START Data records

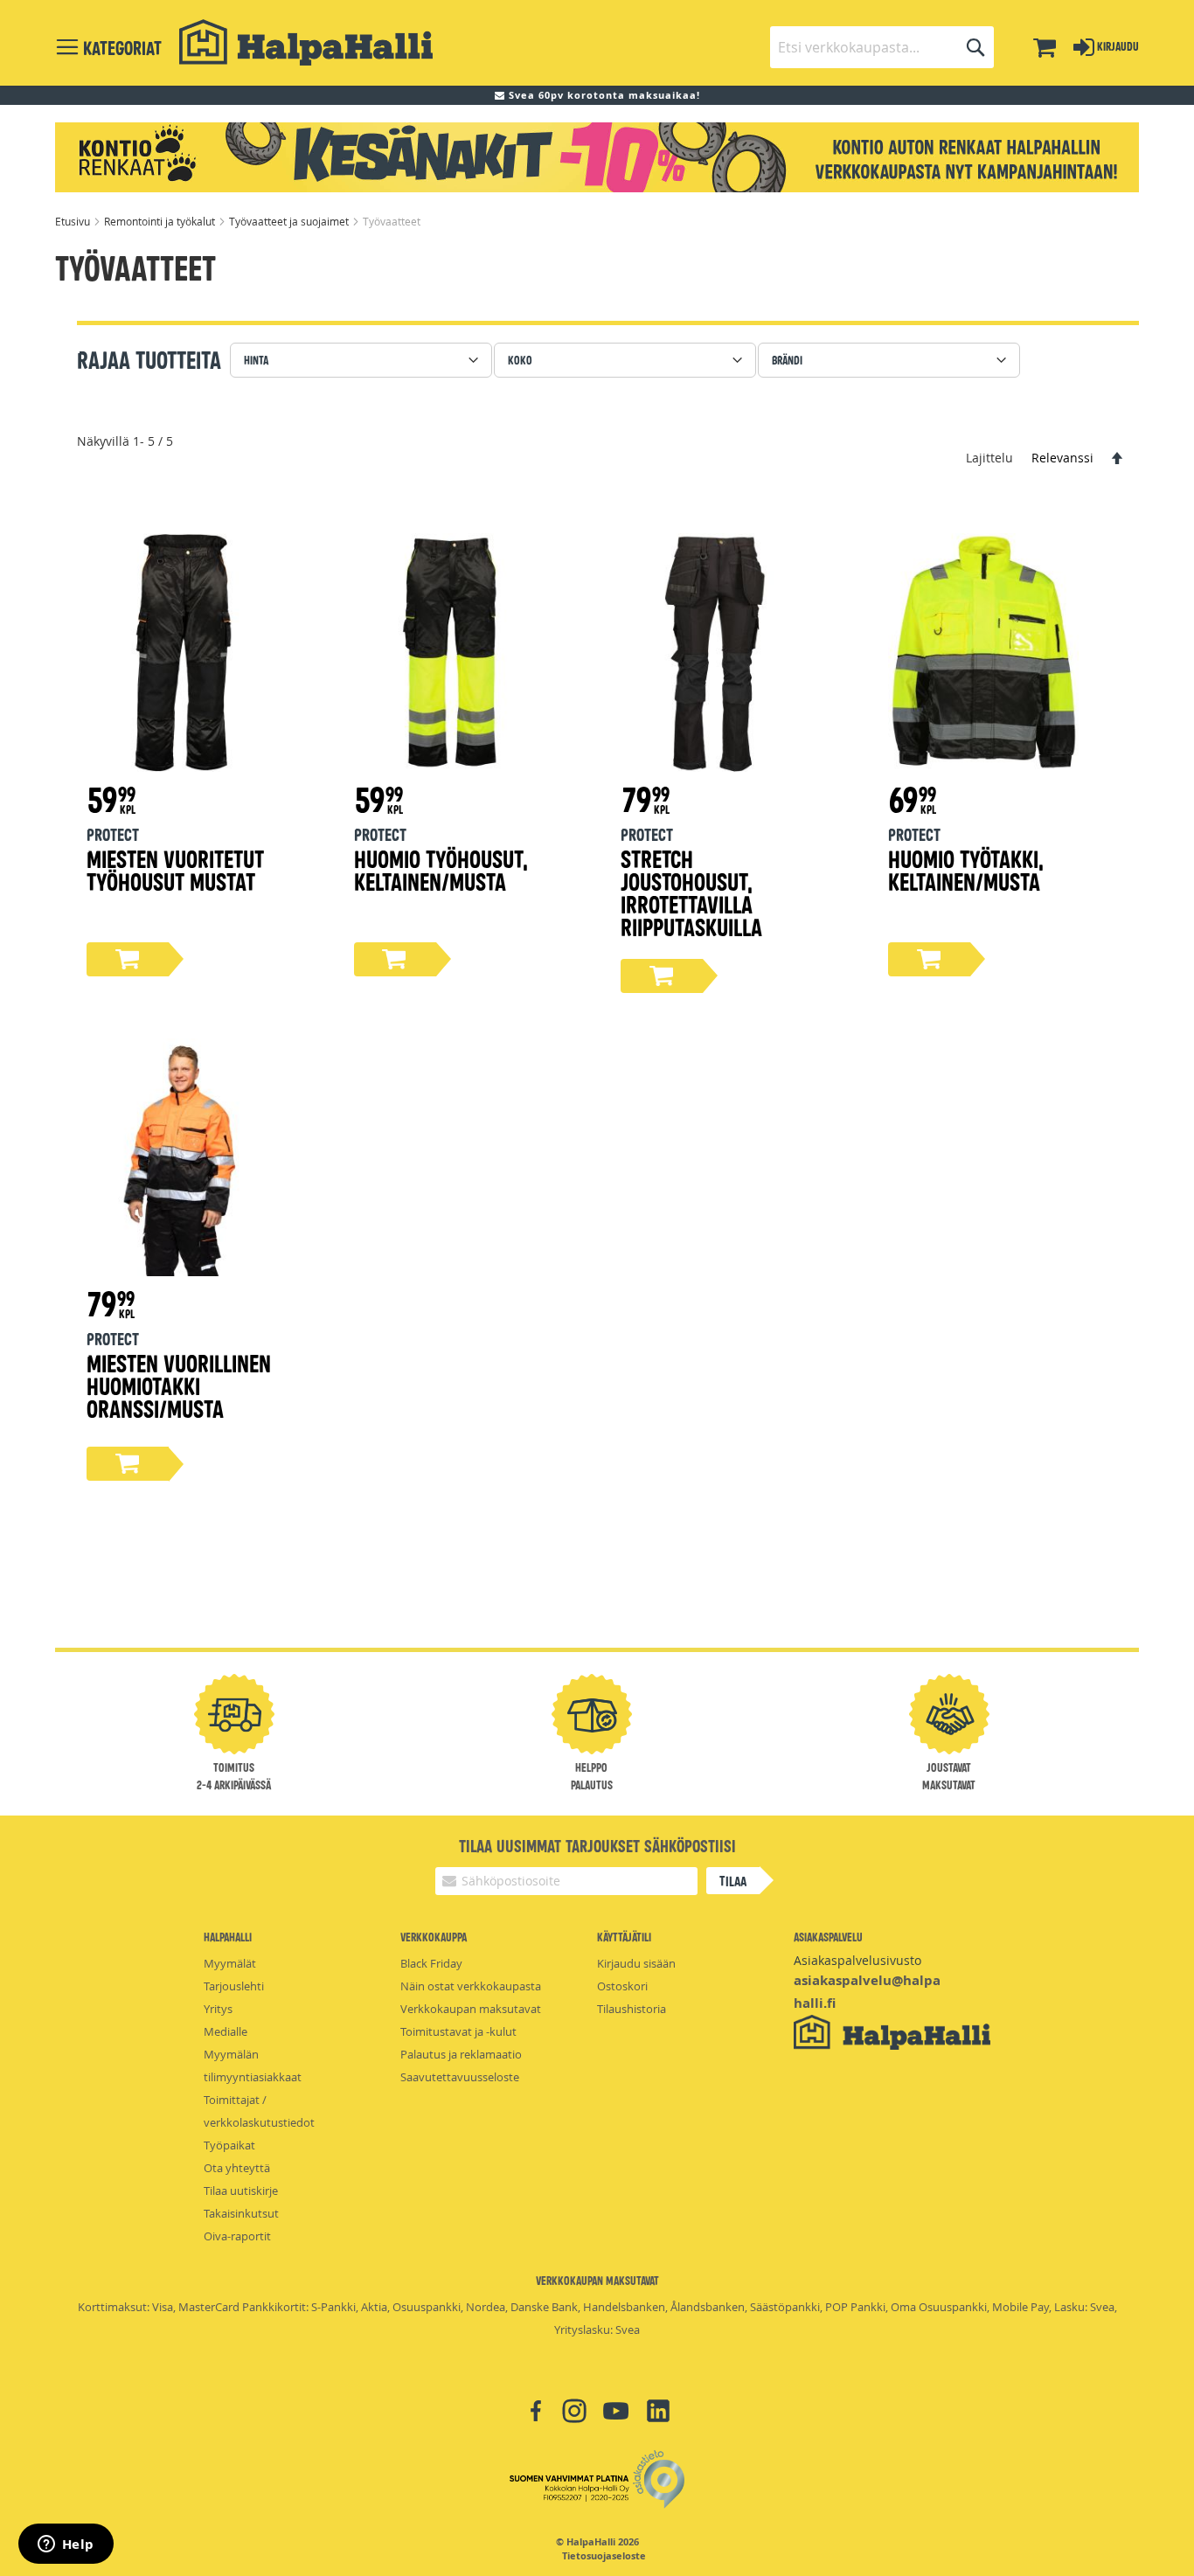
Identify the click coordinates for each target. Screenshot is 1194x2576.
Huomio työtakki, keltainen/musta (966, 869)
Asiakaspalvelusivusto (857, 1960)
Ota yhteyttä (237, 2168)
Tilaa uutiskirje (241, 2190)
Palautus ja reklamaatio (461, 2054)
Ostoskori (622, 1986)
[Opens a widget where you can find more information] (65, 2545)
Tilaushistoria (631, 2009)
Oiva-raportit (237, 2236)
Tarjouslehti (234, 1986)
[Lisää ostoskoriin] (128, 959)
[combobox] (882, 47)
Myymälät (230, 1963)
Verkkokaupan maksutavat (470, 2009)
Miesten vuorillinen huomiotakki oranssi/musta (179, 1385)
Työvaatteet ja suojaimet (290, 221)
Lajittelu (989, 457)
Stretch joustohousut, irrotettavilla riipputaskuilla (691, 892)
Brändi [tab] (787, 359)
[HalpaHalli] (306, 42)
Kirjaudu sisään (636, 1963)
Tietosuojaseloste (604, 2556)
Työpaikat (229, 2145)
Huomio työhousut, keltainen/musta (441, 869)
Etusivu (74, 221)
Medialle (225, 2031)
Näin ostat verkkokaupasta (470, 1986)
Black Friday (431, 1963)
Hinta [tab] (256, 359)
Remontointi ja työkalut (161, 221)
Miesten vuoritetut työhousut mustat (175, 869)
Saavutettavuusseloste (459, 2077)
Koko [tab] (520, 359)
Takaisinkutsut (241, 2213)
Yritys (218, 2009)
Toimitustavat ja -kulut (458, 2031)
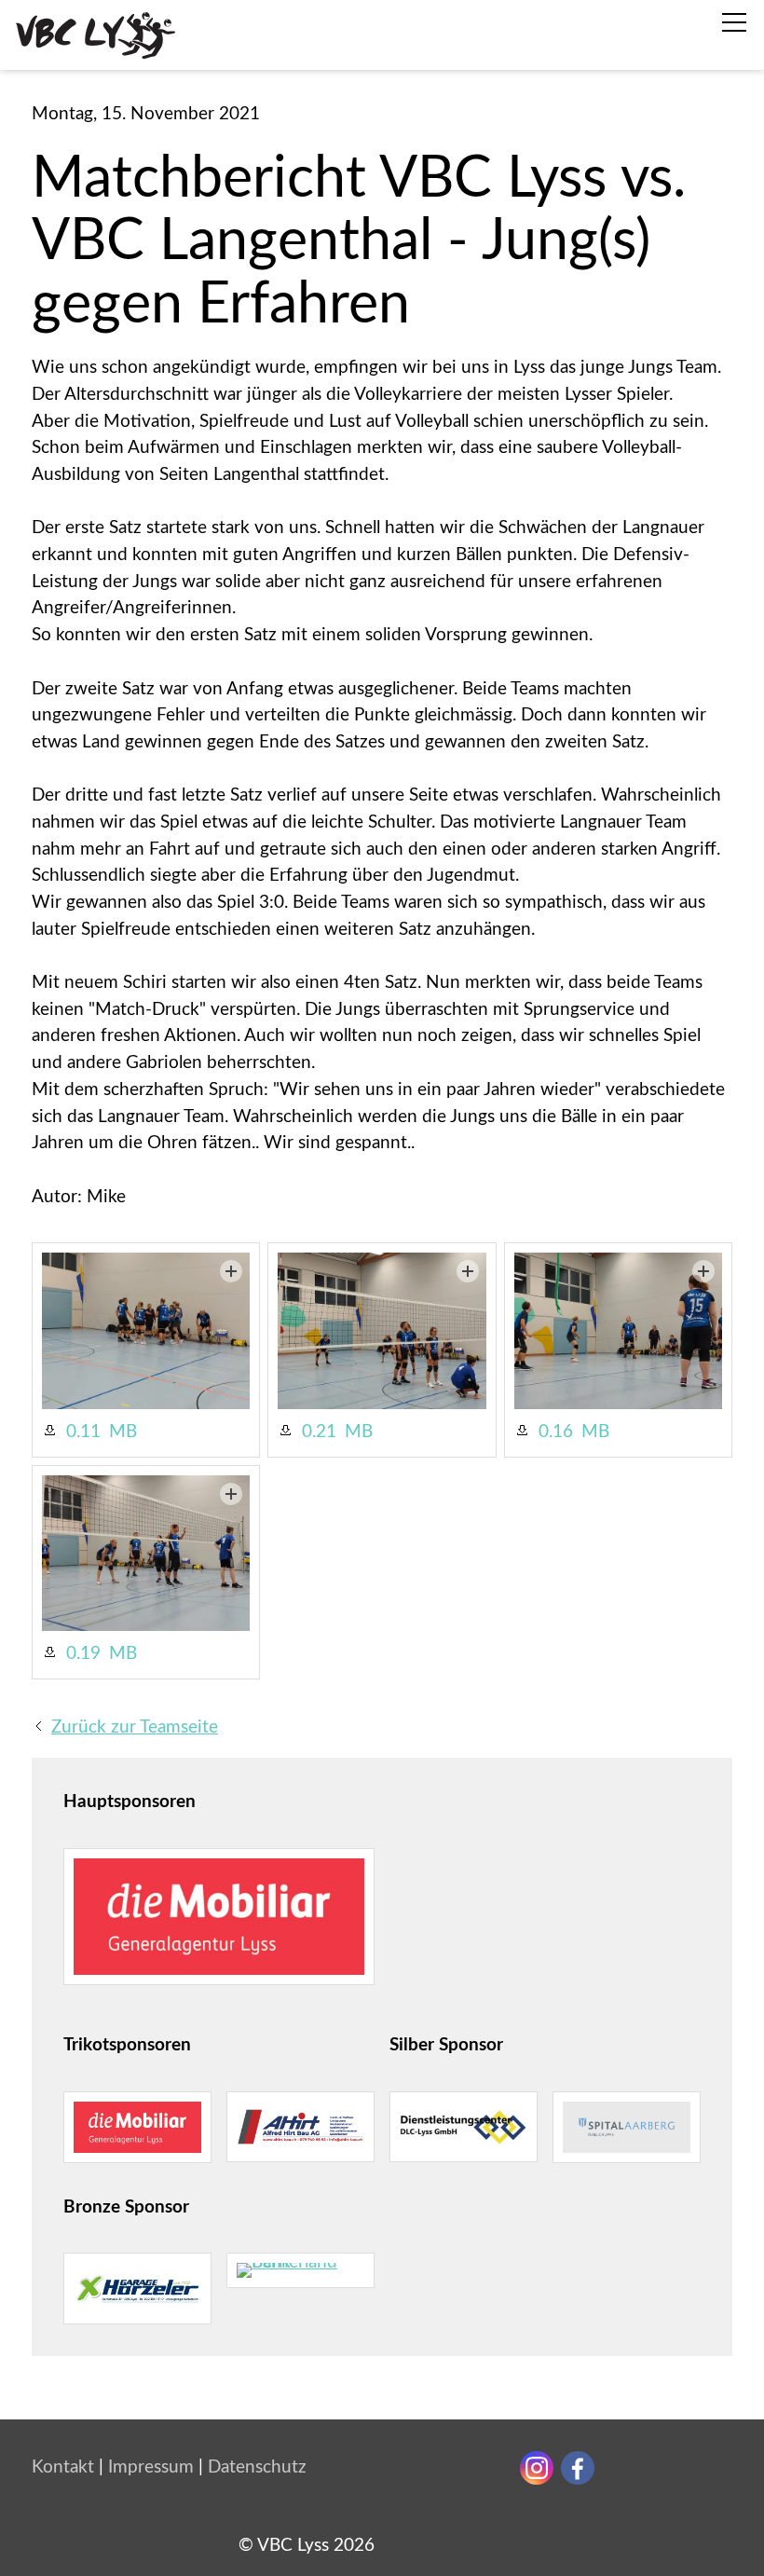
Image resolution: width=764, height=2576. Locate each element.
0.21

END Data records

#### [Exercise requirements]
Identify each line of the material where the word "työhousut" shows up, and copy it.

#### [Result below]
Huomio työhousut, keltainen/musta (441, 869)
Miesten vuoritetut työhousut mustat (175, 869)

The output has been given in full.